MORTAGNE-SUR-SEVRE (85) - RAPPORT DE LA COMMUNE AUX REPRÉSENTANTS DU PEUPLE PRES L'ARMÉE DE L'OUEST

LEF

 

RAPPORT DE LA COMMUNE DE MORTAGNE
AUX REPRÉSENTANTS DU PEUPLE
PRES L'ARMÉE DE L'OUEST

Nantes, le 7 germinal, l'an deuxième de la République Française, une & indivisible. [27 mars 1794]

CITOYENS REPRÉSENTANTS,

La Commune de Mortagne sincèrement attachée au système Républicain, & qui n'a d'autre crime que de se trouver malgré elle au centre de l'abominable contre-révolution de la Vendée, vous doit le compte fidèle qu'elle sait de l'évacuation presque générale de la ville & de ce qui peut y avoir donné lieu.


Les Brigands n'ont pas tellement été écrasés à Angers & au Mans, qu'il en est repassé la Loire environ cinq à six mille. Sur un mot de proclamation du Citoyen Cambon, pour lors Commandant de Cholet, une grande partie des Révoltés étoit rentrée dans ses foyers & avoit même rendu les armes ; il est de notoriété publique dans le pays que si tout ce qui restoit d'hommes dans les campagnes a repris les armes & se bat avec le courage du désespoir, c'est parce que l'armée du Nord & la division aux ordres du Citoyen Huchet, ont mis à mort hommes, femmes, enfants & vieillards. Les Brigands n'ont point actuellement de canons, ou du moins nous n'en entendions pas le tonnerre.

- _CONSIGNES DE LA TÂCHE_
Recopiez à l'identique le passage du rapport de la commune de Mortagne qui débute aux mots « La Commune de Mortagne sincèrement » et se termine après les mots « avoir donné lieu. ».

[Enregistrements de données]

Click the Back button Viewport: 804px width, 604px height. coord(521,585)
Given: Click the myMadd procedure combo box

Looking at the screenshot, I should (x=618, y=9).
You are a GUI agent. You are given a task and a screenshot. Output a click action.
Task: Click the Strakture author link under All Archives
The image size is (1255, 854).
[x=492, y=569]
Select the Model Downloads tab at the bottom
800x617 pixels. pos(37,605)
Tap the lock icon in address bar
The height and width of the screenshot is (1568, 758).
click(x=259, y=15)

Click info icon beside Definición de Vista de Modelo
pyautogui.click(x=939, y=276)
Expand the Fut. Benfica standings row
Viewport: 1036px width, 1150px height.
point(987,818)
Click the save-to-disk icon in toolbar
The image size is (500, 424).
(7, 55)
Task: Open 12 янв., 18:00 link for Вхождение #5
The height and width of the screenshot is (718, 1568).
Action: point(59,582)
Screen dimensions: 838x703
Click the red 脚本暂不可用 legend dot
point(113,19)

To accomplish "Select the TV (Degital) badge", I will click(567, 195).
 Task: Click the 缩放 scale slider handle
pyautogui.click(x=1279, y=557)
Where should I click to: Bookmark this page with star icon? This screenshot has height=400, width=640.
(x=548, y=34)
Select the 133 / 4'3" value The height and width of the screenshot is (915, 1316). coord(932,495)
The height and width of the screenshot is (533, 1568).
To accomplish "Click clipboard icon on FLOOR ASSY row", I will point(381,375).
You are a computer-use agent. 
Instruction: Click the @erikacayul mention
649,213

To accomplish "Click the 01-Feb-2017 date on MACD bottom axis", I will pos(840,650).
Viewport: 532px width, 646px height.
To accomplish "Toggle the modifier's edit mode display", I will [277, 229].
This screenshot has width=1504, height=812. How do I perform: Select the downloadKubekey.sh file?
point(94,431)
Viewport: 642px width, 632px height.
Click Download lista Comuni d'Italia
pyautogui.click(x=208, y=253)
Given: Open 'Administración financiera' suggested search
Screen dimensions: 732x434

- _RÉPONSE ATTENDUE_
La Commune de Mortagne sincèrement attachée au système Républicain, & qui n'a d'autre crime que de se trouver malgré elle au centre de l'abominable contre-révolution de la Vendée, vous doit le compte fidèle qu'elle sait de l'évacuation presque générale de la ville & de ce qui peut y avoir donné lieu.